見えない真珠
乙部叶恵は、母の古いコートから外した真珠ボタンを、仕立店みつばへ持っていった。乳白色の表面に細かな傷があり、裏の金具は黒ずんでいる。母は結婚式や入学式のたび、そのコートを着てこの店へ寄り、ほつれを直してもらっていた。

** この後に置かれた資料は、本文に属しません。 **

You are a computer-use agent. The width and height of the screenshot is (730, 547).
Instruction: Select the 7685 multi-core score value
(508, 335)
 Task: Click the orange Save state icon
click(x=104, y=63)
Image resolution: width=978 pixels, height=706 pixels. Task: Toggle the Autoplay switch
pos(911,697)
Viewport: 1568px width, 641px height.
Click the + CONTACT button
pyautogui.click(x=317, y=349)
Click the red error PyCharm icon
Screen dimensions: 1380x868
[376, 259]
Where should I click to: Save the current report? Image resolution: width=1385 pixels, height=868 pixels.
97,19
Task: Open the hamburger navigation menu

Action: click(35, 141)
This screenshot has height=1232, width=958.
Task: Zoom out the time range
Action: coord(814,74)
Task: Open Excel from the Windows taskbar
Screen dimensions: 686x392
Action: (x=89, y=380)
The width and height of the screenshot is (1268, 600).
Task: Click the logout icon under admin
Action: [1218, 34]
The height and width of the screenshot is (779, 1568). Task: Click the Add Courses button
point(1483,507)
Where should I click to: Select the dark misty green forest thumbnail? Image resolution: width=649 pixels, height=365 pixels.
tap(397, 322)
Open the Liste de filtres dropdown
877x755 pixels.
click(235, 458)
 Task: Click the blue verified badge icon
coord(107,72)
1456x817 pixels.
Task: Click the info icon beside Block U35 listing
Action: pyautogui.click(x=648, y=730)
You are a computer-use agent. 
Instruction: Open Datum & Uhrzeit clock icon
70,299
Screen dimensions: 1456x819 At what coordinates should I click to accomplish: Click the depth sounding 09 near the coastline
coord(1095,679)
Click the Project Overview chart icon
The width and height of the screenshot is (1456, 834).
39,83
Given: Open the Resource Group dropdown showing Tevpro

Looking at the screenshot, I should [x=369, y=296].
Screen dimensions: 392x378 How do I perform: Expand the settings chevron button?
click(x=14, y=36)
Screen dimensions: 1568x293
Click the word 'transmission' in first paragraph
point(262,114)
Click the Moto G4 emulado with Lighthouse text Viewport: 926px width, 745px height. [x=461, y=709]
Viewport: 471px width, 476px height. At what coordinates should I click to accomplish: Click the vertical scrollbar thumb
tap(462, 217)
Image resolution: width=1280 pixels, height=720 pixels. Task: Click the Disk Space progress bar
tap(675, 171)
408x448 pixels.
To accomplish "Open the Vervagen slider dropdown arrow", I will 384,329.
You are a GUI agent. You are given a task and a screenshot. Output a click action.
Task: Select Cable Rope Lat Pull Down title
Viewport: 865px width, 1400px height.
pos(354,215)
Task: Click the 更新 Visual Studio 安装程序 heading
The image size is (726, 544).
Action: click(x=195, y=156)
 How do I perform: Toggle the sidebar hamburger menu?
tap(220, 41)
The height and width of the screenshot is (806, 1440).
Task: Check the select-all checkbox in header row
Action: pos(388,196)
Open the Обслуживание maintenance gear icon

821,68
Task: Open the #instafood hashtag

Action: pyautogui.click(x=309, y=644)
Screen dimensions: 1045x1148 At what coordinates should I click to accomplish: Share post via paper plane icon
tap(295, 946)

来月、叶恵自身が結婚式を挙げる。親族は、亡くなった母のドレスを着てほしいと言った。サイズは合う。写真映えもする。母が楽しみにしていたはずだと繰り返されると、叶恵は断れなかった。母の写真まで式場へ送られ、同じ立ち姿で撮る案も進んでいた。
けれど本当は、白いパンツスーツを注文していた。試着したとき初めて、誰かの娘ではなく、自分が式を挙げるのだと思えた。そのスーツは店の奥に完成したまま掛かっている。受け取りを延期し、式場にはまだ衣装変更を伝えていない。婚約者は好きなものを着ればいいと言ったが、その言葉に甘えることさえ、母を一人で裏切る行為のように思えた。
叶恵は真珠ボタンを差し出し、「母のドレスにつけられますか」と尋ねた。仕立店の主人はボタンを布へ当てたあと、首を横に振るでもなく、母のドレスを出そうともしなかった。代わりに、完成したパンツスーツを作業台へ広げた。
真珠を表につければ、左右の釣り合いが崩れる。主人は長さを測り、上着の内ポケットの口へ、ボタンを一つだけ縫いつけた。外からは見えない。ポケットへ指を入れたときだけ、丸い硬さに触れられる位置だった。
主人は追加料金を取らず、納品書の仕様欄へ「持込ボタン、内側」と記した。スーツを薄紙で包む前に、襟を母のドレスと同じ形へ整えることもしなかった。白い布の線を、そのまま真っすぐ畳んだ。
叶恵は店の鏡の前で上着を羽織った。ポケットの真珠に触れても、母の姿にはならなかった。それでよかった。
店を出る前、式場の担当者へ電話をかけた。「衣装を変更します」と告げる声は少し震えたが、「母の代わりに」という説明はしなかった。切ったあと、ポケットの内側で、ボタンが指先に一度だけ当たった。